On the basis of the above observations and the fact that the PAS structures used for modeling were not resolved with bound hsp90, it can be concluded that the proposed mAhR LBD model can be viewed as more appropriate to describe the structural features of the ligand-bound form of mAhR. It is conceivable that the buried cavity can be made available for binding thanks to conformational changes in flexible regions of the domain allowing a “mouth opening” for ligand approach.
Because the model represents the activated state of the mAhR LBD, the domain is expected to describe also a conformation in which hsp90 has been already partially displaced. This supports the assumption that modeling the PAS B domain does not necessarily require inclusion of information from the interacting patches with the chaperone protein. Furthermore, the high conservation of the PAS fold architecture increases the reliability of independently modeling the single domain.
While the above analysis provides us with a model of the mAhR LBD, validation of such a model requires experimental confirmation. Accordingly, site-directed mutagenesis and AhR functional analysis were used to test and confirm the features of the whole modeled domain as well as the location of the binding cavity. Some specific residues (Table 4) were selected to examine the effects of point mutations on both [3H]TCDD binding to the AhR and TCDD-dependent transformation and DNA binding. The rationale for these choices is readily apparent by examining the residue positions in the modeled three-dimensional structure as shown in Figure 4. Some of them, namely, Arg282, Thr311, Glu339, and Lys350 (shown in blue), have side chains pointing outside the modeled LBD, and it is expected that their mutation does not affect ligand binding. Conversely, His285, Cys327, Met334, Ala375, and Gln377 (shown in purple) were selected among the boundary residues of the cavity identified in the LBD with side chains pointing inward, to validate it as the active site in the LBD. The role of each of these residues in ligand binding could be related to the side-chain steric effects on the size and shape of the cavity or to particular stereoelectronic requirements useful for stabilizing the ligand association. To examine this aspect, different types of amino acid substitutions were inserted at a targeted amino acid (Met334 and Ala375). Finally, mutation of Ile332 (shown in yellow) to proline was planned in order to test the structural role of the helical connector, as it is likely that the inserted proline would act to break the helical arrangement, thus causing a significant structural change in the overall fold of the domain.

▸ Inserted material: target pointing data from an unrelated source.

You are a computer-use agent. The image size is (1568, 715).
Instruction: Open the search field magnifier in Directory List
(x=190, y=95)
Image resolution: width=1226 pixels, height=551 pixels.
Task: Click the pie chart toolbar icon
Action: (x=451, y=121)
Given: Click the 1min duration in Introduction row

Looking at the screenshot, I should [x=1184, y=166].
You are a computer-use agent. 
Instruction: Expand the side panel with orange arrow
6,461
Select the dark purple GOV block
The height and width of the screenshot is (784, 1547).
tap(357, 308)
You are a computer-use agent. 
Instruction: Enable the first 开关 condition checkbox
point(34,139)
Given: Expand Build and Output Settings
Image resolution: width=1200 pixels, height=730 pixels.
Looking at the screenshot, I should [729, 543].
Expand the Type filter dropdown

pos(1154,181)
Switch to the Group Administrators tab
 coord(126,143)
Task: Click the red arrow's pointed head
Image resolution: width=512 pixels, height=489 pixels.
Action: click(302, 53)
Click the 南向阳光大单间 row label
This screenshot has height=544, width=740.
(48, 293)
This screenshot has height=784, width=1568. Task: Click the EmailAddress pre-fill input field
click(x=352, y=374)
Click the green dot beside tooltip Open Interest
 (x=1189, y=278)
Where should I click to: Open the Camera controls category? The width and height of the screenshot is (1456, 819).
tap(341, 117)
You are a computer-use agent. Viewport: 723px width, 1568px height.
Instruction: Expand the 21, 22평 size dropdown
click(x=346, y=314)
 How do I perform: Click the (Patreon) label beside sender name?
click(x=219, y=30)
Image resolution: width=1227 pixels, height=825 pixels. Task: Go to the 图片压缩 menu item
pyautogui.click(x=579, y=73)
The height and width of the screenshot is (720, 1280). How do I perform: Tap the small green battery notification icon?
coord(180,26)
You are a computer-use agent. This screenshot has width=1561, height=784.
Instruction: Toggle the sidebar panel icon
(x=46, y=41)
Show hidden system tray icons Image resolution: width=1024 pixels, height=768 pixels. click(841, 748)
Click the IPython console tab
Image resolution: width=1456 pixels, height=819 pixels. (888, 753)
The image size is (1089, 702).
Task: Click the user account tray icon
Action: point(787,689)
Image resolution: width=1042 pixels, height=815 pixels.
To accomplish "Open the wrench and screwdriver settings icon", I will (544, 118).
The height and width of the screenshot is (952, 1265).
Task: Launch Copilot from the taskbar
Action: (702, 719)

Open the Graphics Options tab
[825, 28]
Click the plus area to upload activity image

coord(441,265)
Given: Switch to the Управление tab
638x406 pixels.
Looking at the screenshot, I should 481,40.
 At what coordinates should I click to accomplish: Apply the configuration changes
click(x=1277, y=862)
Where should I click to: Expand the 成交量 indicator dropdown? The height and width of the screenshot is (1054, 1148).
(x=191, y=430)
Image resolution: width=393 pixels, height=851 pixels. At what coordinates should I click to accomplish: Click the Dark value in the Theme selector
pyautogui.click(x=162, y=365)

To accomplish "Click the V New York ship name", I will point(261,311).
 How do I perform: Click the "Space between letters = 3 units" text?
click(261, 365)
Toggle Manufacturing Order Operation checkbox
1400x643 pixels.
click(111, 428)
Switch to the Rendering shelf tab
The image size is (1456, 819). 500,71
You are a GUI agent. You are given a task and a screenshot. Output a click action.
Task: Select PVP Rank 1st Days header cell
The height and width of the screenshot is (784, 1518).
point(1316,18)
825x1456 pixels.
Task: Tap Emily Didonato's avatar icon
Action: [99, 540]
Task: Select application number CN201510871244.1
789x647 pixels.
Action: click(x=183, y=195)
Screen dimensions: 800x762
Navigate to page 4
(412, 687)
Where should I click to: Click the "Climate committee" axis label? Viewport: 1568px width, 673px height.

Gel retardation analysis of in vitro synthesized wt AhR and ARNT incubated with TCDD resulted in the formation of an inducible protein–DNA complex compared to a sample incubated with DMSO carrier solvent (Figure 5, lanes 1 and 2). This inducible protein-DNA complex represents the TCDD–AhR–ARNT–[32P]DNA (56), and it is not observed when DNA binding reactions contained either unprogrammed lysate, in vitro expressed AhR alone, or ARNT alone (data not shown). Analysis of the ability of each in vitro synthesized mutant mAhR to transform and bind to [32P]-DRE-containing DNA in a TCDD-inducible manner is shown in Figure 5, and quantitation of the amount of TCDD-inducible DNA binding by each mutant mAhR was determined by phosphorimager analysis of multiple gel retardation assays with each mAhR and presented in Table 4. Since each mAhR was synthesized in reticulocyte lysate at similar levels [based on comparable levels of expression of in vitro synthesized [35S]-wt and mutant mAhRs (Figure 6)], the observed differences in DNA binding are not simply due to differences in expression levels of each mAhR. Gel retardation analysis revealed that while some mutations had no significant effect on TCDD-inducible DNA binding (R282A, T311A, and K350A), some mutations reduced AhR DNA binding (C327A, M334A, E339A, A375V, and Q377A) and others completely eliminated DNA binding (H285A, I332P, M334E, and A375L). Interestingly, while the amount of transformation and DNA binding of mAhR containing the R282A mutation was greater than that of wt AhR in several gel retardation analyses, it was not significantly different when all DNA binding data were combined.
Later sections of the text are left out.